"""

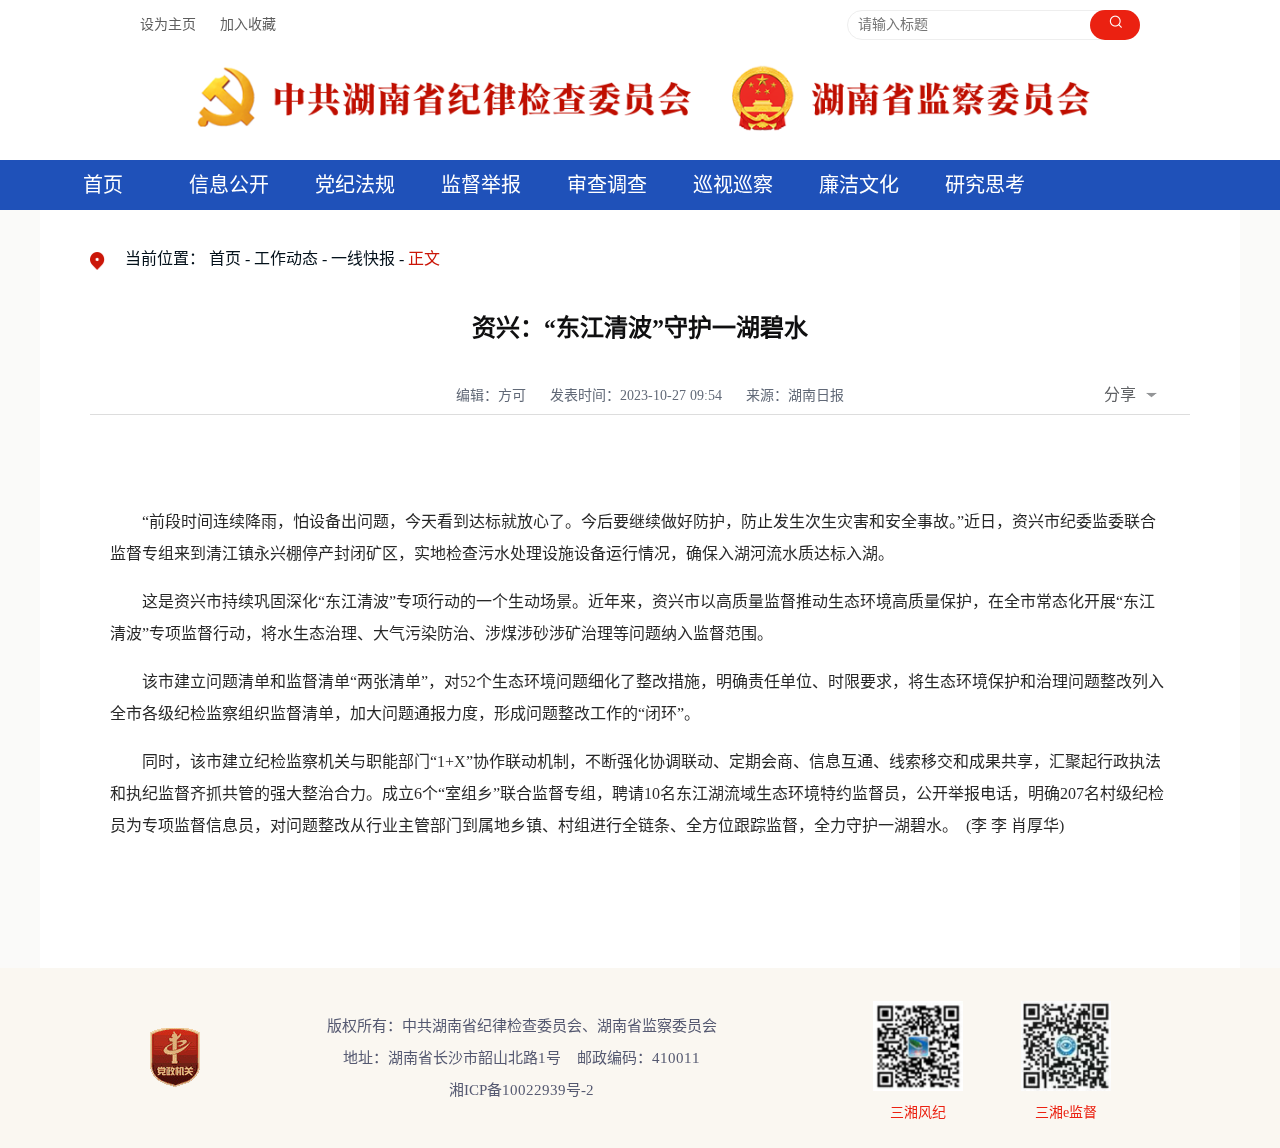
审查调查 (607, 185)
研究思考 (985, 185)
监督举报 (481, 185)
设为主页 (168, 24)
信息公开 (229, 185)
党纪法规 (355, 185)
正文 (424, 258)
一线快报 (363, 258)
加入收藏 (248, 24)
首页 (103, 185)
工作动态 (286, 258)
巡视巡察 (733, 185)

"""

Work instructions:
The whole listing above is to be printed exactly; the pictures stay out.

Solution to the exercise:
审查调查 (607, 185)
研究思考 (985, 185)
监督举报 (481, 185)
设为主页 (168, 24)
信息公开 (229, 185)
党纪法规 (355, 185)
正文 (424, 258)
一线快报 (363, 258)
加入收藏 (248, 24)
首页 (103, 185)
工作动态 (286, 258)
巡视巡察 (733, 185)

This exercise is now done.